Legislazione

In arrivo gli aiuti comunitari accoppiati per il settore dell'olio d'oliva

Il sostegno accoppiato, con una dotazione complessiva di 426 milioni di euro, sarà utilizzato per gli oliveti in Liguria, Calabria e Puglia ma anche per quegli olivicoltori che aderiscono a sistemi di qualità, come le denominazioni d'origine

09 novembre 2016 | R. T.

L’articolo 52, paragrafo 2, del Reg. (UE) n. 1307/2013 stabilisce che “Il sostegno accoppiato può essere concesso esclusivamente a quei settori o a quelle regioni di uno Stato membro in cui determinati tipi di agricoltura o determinati settori agricoli che rivestono particolare importanza per ragioni economiche, sociali o ambientali, si trovano in difficoltà.”.

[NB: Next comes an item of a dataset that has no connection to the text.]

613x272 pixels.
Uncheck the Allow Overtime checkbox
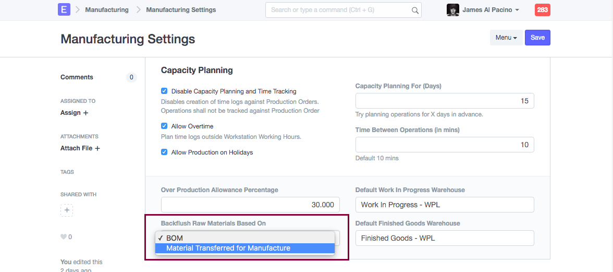click(164, 126)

Detta disposizione è stata attuata con DM 18 novembre 2014 n. 6513 del Ministero delle Politiche Agricole Alimentari e Forestali e successive modificazioni ed integrazioni.

Il plafond assegnato per il sostegno accoppiato delle produzioni nazionali è pari all’11% del totale nazionale degli aiuti e per la campagna 2016 ammonta a circa 426,8 milioni di euro.

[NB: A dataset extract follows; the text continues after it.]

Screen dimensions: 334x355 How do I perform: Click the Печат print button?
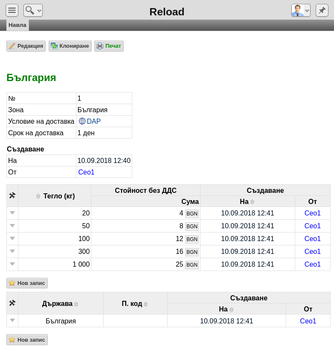tap(109, 46)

Nel 2017 si procederà alla revisione dell’intero impianto del sostegno accoppiato a seguito della valutazione d’impatto.

Il sostegno in questione si articola su tre piani: quello zootecnico, quello dei seminativi e quello delle colture permanenti.

Settore olio d'oliva

Superfici olivicole in Liguria, Puglia e Calabria (art. 27, comma 1)

Alla misura in questione è assegnata la quota pari al 10,30% dell’importo annuo destinato al finanziamento del sostegno accoppiato ai sensi dell’articolo 19, comma 2, del DM 18 novembre 2014 n. 6513 e successive modificazioni ed integrazioni. L’importo unitario del premio è determinato annualmente dal rapporto tra l’importo destinato al finanziamento della misura e il numero di ettari ammissibili al sostegno nell’anno considerato.
Il premio è destinato alle superfici olivicole in Liguria, Puglia e Calabria, coltivate secondo le normali pratiche colturali.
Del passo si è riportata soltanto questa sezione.